The problem: In the entries below, find the line containing "The image size is (1825, 1078).". Copy it and all lines after it, exactly, through the end.

Stored data
==========
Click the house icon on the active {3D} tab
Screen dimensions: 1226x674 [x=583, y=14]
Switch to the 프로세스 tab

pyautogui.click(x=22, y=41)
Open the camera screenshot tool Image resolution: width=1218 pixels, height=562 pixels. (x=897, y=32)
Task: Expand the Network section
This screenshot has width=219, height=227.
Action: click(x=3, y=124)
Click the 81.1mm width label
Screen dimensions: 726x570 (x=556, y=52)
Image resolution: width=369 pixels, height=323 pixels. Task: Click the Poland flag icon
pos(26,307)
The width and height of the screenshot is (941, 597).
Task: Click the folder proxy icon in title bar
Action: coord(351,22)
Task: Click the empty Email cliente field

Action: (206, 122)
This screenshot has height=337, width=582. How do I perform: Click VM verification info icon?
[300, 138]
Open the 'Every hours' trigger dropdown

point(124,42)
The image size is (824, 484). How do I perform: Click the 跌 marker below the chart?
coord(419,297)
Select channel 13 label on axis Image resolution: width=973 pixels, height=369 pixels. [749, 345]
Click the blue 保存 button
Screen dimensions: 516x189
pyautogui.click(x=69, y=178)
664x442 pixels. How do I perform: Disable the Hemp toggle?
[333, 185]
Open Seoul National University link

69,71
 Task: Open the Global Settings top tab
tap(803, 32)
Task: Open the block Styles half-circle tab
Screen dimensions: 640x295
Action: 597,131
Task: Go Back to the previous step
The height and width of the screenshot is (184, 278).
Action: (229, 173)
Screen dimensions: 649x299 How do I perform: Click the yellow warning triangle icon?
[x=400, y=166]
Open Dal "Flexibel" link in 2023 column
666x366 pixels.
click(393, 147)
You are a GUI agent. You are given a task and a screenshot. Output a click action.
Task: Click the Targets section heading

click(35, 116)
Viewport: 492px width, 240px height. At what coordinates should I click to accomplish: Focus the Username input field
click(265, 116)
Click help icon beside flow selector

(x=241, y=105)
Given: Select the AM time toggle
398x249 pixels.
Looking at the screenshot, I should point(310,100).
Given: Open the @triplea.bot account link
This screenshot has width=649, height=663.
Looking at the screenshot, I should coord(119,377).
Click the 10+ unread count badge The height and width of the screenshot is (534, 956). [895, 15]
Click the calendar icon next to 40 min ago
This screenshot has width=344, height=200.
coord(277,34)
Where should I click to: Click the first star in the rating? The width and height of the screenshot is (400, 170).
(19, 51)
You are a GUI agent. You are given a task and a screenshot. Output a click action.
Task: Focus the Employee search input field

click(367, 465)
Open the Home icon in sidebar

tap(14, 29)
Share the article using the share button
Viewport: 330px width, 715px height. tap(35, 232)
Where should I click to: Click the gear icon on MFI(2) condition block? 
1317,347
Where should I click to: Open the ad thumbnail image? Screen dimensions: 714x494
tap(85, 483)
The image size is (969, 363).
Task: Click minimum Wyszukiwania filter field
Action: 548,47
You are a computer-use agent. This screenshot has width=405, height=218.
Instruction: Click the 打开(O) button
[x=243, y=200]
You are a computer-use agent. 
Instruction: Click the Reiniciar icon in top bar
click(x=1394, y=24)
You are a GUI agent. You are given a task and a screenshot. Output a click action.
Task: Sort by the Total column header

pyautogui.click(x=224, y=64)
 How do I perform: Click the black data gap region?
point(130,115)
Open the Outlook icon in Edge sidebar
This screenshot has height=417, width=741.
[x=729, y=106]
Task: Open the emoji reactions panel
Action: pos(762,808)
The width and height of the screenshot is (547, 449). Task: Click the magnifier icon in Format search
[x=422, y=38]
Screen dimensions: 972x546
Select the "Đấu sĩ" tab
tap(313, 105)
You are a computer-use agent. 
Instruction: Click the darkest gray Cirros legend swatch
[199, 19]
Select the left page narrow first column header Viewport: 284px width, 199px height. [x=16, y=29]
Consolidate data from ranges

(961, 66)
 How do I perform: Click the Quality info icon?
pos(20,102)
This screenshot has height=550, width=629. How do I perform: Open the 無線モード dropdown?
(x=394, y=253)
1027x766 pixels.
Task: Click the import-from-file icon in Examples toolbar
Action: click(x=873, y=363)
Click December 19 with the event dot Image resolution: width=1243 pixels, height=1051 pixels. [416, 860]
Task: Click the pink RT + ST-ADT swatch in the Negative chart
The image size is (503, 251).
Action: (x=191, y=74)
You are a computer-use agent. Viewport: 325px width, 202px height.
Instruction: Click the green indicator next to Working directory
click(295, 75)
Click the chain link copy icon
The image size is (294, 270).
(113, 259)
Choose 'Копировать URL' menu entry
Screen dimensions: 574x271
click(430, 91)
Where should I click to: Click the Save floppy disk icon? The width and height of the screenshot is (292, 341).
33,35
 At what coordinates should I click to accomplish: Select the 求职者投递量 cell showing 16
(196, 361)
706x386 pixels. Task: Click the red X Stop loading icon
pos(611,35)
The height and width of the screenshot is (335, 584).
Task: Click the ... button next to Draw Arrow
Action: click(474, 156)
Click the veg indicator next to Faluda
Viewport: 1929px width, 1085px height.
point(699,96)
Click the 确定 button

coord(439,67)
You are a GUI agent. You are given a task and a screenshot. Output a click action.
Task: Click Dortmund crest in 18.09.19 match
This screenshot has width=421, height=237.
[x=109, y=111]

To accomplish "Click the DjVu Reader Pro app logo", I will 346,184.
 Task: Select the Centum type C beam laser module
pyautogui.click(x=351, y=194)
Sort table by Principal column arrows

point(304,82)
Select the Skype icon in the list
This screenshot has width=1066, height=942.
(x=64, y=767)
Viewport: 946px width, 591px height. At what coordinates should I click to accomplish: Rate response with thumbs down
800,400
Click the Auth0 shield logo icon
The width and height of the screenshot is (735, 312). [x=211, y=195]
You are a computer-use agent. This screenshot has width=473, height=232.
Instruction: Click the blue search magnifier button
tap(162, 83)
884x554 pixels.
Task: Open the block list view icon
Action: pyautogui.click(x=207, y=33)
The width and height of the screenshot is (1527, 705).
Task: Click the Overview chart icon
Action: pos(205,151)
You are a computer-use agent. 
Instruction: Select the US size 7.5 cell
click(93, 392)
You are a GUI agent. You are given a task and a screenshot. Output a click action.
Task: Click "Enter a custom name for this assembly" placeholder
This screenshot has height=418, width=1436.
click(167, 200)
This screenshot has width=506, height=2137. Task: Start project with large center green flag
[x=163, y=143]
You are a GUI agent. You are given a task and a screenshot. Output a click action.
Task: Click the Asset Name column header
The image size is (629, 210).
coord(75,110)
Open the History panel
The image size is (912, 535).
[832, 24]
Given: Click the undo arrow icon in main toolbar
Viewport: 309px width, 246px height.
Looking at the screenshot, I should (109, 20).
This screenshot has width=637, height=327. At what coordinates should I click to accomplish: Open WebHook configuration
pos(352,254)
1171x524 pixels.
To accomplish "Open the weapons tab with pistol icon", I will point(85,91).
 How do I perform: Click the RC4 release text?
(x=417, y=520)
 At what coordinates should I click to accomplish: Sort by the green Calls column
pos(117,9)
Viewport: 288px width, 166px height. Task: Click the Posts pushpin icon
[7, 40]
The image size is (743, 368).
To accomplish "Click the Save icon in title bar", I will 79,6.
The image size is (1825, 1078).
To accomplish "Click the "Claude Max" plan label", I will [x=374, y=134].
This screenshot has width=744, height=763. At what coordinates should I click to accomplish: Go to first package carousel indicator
==========
Task response:
The image size is (1825, 1078).
To accomplish "Click the "Claude Max" plan label", I will [x=374, y=134].
This screenshot has width=744, height=763. At what coordinates should I click to accomplish: Go to first package carousel indicator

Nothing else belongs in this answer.